» **WHAT THE TASK ASKS**
Copy out all lines of the material below in which "Sort" occurs.

» **EXTRACTED RECORDS**
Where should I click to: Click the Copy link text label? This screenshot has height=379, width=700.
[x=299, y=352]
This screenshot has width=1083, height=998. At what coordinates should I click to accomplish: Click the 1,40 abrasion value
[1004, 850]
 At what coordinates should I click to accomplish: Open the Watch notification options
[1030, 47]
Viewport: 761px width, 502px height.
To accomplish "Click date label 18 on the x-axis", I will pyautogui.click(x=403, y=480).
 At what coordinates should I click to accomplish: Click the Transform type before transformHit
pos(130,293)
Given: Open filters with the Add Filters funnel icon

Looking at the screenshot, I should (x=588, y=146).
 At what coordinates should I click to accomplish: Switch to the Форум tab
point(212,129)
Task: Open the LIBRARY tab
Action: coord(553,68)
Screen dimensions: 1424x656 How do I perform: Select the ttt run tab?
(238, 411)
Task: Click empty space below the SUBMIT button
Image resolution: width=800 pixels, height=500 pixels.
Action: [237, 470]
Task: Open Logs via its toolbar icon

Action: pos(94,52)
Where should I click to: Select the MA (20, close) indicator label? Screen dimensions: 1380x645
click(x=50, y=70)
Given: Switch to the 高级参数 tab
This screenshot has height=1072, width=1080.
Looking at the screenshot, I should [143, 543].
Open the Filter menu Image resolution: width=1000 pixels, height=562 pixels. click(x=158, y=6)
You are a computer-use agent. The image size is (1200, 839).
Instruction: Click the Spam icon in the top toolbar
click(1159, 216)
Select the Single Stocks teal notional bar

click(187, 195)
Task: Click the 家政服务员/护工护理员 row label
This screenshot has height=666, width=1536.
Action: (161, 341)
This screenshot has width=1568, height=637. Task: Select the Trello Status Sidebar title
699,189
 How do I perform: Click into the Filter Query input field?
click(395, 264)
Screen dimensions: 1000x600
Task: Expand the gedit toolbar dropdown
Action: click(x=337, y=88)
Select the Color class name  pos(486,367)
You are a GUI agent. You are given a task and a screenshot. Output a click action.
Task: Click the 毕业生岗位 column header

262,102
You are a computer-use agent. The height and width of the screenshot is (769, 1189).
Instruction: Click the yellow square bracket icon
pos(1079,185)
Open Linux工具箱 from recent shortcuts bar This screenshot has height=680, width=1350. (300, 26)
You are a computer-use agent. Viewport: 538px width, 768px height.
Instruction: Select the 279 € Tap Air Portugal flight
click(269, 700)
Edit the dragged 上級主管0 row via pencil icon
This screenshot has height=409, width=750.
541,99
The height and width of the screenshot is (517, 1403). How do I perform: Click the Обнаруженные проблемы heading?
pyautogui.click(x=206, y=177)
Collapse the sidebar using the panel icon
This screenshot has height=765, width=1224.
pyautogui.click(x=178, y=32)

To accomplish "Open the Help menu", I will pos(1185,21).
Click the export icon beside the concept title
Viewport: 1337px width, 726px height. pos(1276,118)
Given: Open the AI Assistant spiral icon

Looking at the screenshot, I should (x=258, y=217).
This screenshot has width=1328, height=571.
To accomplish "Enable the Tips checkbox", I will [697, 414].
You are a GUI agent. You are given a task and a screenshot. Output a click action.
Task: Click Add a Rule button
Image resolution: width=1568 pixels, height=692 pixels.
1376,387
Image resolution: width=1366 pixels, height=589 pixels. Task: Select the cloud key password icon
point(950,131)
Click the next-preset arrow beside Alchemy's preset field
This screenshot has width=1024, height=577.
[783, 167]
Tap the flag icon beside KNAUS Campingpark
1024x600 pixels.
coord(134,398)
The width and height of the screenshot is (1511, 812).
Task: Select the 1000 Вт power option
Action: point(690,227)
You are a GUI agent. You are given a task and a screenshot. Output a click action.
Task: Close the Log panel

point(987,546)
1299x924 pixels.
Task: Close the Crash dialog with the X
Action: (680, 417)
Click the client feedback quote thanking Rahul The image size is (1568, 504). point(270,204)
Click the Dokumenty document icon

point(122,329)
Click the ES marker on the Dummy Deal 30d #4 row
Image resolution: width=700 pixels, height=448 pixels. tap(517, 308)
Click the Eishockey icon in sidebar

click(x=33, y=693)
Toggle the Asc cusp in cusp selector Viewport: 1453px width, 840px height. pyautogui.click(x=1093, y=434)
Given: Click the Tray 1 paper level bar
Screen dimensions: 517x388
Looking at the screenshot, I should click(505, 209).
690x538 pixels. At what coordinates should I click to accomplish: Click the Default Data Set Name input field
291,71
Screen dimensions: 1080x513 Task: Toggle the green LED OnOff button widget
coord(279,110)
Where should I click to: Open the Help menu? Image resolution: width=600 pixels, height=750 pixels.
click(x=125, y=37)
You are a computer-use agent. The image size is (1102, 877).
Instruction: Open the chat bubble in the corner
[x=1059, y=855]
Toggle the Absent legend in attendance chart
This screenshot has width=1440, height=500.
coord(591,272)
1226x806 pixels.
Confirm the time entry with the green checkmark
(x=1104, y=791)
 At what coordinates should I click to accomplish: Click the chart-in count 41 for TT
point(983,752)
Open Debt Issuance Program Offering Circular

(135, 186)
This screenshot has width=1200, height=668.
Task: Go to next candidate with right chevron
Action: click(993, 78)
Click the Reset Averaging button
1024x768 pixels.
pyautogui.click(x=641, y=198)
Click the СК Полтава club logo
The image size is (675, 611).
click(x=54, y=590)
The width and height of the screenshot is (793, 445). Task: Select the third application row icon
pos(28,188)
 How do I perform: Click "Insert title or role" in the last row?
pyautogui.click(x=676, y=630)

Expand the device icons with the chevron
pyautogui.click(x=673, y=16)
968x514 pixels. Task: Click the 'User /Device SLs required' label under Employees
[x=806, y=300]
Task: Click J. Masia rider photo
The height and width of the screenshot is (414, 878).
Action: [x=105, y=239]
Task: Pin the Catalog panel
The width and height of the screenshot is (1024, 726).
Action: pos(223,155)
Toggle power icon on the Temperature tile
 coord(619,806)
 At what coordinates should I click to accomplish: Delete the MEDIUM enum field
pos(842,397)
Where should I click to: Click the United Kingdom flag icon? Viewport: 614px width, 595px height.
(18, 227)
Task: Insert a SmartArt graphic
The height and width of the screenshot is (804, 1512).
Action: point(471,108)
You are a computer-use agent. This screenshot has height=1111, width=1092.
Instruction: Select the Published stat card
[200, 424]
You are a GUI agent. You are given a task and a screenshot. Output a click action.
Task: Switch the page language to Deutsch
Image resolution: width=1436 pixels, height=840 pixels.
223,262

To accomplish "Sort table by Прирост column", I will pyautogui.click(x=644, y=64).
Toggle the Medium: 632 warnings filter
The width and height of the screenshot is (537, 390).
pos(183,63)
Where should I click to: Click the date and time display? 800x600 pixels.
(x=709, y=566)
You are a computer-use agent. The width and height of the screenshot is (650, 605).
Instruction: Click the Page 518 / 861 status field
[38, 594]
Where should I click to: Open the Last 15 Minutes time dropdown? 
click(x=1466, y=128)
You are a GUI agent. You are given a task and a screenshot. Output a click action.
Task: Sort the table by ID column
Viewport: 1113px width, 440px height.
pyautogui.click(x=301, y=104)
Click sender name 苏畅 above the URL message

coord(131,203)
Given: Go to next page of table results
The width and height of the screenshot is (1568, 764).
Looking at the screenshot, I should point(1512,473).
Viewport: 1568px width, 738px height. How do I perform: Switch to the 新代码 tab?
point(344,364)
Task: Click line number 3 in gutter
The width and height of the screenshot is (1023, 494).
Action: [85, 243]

» **SOLUTION**
To accomplish "Sort table by Прирост column", I will pyautogui.click(x=644, y=64).
Task: Sort the table by ID column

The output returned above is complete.